Given data

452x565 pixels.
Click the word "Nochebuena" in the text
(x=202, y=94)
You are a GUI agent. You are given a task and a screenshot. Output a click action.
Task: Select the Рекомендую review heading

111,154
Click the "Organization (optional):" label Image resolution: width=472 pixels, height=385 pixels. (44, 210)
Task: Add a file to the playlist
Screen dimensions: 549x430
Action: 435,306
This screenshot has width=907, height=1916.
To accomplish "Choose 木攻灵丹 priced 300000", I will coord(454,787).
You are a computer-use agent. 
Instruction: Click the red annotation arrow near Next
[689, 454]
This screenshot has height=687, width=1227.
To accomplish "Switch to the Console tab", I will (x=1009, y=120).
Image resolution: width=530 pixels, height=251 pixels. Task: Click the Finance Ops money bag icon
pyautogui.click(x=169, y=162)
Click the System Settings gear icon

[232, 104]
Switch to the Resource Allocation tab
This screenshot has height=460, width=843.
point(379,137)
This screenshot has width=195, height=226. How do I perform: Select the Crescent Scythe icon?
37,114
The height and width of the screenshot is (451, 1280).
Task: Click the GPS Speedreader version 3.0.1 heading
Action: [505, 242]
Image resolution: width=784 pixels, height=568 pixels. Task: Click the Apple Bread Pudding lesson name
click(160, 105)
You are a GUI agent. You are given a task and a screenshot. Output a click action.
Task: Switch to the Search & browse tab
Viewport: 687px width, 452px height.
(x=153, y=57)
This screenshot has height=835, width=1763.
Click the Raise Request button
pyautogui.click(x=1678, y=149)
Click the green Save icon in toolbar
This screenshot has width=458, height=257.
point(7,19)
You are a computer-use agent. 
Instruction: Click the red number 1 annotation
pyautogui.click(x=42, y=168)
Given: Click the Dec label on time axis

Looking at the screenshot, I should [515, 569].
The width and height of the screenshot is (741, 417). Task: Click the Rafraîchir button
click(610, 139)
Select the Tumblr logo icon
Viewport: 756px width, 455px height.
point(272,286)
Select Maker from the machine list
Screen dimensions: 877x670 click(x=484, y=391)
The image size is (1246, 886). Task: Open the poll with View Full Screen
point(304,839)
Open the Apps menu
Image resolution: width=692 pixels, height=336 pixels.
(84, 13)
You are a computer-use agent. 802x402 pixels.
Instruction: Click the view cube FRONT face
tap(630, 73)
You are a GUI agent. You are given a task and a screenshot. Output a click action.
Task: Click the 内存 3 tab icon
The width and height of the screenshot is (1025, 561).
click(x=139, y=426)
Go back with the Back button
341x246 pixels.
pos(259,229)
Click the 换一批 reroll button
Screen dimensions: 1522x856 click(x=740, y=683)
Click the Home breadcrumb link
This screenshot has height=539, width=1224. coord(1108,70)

Task to carry out
Write out again, exactly, the line containing "The image size" and every later line of the records. Omit the rest.

Task answer
The image size is (1246, 886). Task: Open the poll with View Full Screen
point(304,839)
Open the Apps menu
Image resolution: width=692 pixels, height=336 pixels.
(84, 13)
You are a computer-use agent. 802x402 pixels.
Instruction: Click the view cube FRONT face
tap(630, 73)
You are a GUI agent. You are given a task and a screenshot. Output a click action.
Task: Click the 内存 3 tab icon
The width and height of the screenshot is (1025, 561).
click(x=139, y=426)
Go back with the Back button
341x246 pixels.
pos(259,229)
Click the 换一批 reroll button
Screen dimensions: 1522x856 click(x=740, y=683)
Click the Home breadcrumb link
This screenshot has height=539, width=1224. coord(1108,70)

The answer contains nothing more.